Twitter bloque une pub du gouvernement pour les élections européennes car il se dit incapable de respecter la nouvelle loi anti-fake news

REUTERS/Jon Nazca

Twitter a dû refuser une campagne de publicité du gouvernement français pour vous inciter à aller voter aux élections européennes pour respecter la nouvelle loi relative à la manipulation de l’information, dite loi anti fake news, rapporte l'AFP. Ce blocage dure depuis une dizaine de jours. Le réseau social estime qu'il risque d'enfreindre la loi française promulguée en fin d'année dernière s'il diffuse cette campagne. Le texte impose aux plateformes un certain nombre d'obligations, dont la fourniture de l'identité de la personne physique ou morale derrière la publicité, l'utilisation des données et le montant versé à Twitter pour diffuser cette campagne. 

Le réseau social estime qu'il ne sait pas faire ça aujourd'hui et applique donc ces obligations à la lettre. D'ailleurs, dans ses conditions générales d'utilisation, la plateforme indique qu'elle autorise, sous conditions, les campagnes politiques en Europe sauf dans six pays  — Chypre, Lettonie, Lituanie, France, Hongrie et Portugal — relève le site Next INpact. "Twitter a décidé d'avoir une politique complètement jusqu'au-boutiste qui est de couper toute campagne dite de nature politique" a expliqué le Service d'Information du Gouvernement à l'AFP.

"La priorité de Twitter devrait être de combattre les contenus faisant l'apologie du terrorisme. Pas les campagnes incitant à s'inscrire sur les listes électorales d'une république démocratique", a écrit sur Twitter le ministre de l'Intérieur Christophe Castaner.

Notons que si Twitter se dit incapable d'appliquer la loi, Facebook et Google ont eux mis en place des dispositifs pour vous dire qui se cache derrière les publicités politiques, à moins de deux mois des élections européennes. 

Mark Zuckerberg, le PDG de Facebook, a tout même dit qu'il ne pouvait certifier que le réseau social ne sera pas utilisé par des tiers pour nuire aux élections européennes même si le groupe américain a dit avoir alloué davantage de ressources et de personnel pour veiller à l'intégrité du scrutin européen.

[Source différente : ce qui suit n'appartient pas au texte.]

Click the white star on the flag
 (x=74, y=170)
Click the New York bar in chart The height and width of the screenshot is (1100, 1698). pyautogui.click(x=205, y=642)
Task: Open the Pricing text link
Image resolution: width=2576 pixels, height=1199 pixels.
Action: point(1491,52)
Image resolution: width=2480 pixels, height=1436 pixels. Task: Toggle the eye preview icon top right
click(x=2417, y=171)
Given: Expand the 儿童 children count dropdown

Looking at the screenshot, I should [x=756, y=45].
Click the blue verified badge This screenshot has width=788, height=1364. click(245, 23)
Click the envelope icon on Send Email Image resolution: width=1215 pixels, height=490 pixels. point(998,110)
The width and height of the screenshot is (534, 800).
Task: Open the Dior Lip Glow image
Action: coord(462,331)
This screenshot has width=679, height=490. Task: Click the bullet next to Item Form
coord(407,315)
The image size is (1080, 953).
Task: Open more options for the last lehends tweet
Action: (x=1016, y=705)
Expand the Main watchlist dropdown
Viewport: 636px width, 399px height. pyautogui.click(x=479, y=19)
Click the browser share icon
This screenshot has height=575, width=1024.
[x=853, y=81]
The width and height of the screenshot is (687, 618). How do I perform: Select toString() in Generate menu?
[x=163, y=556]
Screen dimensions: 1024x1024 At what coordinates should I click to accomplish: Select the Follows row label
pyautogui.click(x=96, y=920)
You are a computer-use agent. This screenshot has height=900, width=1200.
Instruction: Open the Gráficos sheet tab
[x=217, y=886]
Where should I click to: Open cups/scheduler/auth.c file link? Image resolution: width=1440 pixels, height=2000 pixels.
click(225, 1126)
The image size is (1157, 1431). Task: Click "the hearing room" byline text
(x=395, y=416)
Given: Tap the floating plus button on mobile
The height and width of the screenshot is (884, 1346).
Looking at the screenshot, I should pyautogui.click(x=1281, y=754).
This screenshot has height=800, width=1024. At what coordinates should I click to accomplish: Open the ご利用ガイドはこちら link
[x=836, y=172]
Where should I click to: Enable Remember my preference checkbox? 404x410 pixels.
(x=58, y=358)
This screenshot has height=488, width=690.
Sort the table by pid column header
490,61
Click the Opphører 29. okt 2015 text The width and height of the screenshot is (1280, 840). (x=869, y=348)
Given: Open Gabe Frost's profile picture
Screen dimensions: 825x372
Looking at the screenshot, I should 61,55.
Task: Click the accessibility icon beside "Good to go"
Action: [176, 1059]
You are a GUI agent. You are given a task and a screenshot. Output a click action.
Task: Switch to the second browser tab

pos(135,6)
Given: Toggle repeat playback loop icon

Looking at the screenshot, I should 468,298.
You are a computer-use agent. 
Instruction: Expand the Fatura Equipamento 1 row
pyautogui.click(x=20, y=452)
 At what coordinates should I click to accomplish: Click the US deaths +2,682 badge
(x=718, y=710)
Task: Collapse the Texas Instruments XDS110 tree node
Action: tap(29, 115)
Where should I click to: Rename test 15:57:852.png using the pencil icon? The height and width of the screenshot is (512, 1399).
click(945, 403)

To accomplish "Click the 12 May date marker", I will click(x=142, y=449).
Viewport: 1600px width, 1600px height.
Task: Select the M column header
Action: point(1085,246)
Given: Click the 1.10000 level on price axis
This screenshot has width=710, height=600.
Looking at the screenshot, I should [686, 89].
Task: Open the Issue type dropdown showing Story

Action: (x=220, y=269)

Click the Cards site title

"Nous avons effectué beaucoup de progrès" depuis 2016, a déclaré Mark Zuckerberg dans un entretien accordé à la chaîne de télévision publique irlandaise RTE. "Mais non, il est impossible de garantir que, face à des nations qui essayent d'interférer dans des élections, cela suffise pour dire que nous avons résolu le problème", a-t-il poursuivi.

Facebook mène une lutte constante en développant ses systèmes de défense face à des gouvernements sophistiqués dont les tactiques évoluent, a souligné Zuckerberg. "Certains pays continuent d'essayer d'interférer, donc nous devons continuer à travailler pour garder une longueur d'avance", a-t-il dit.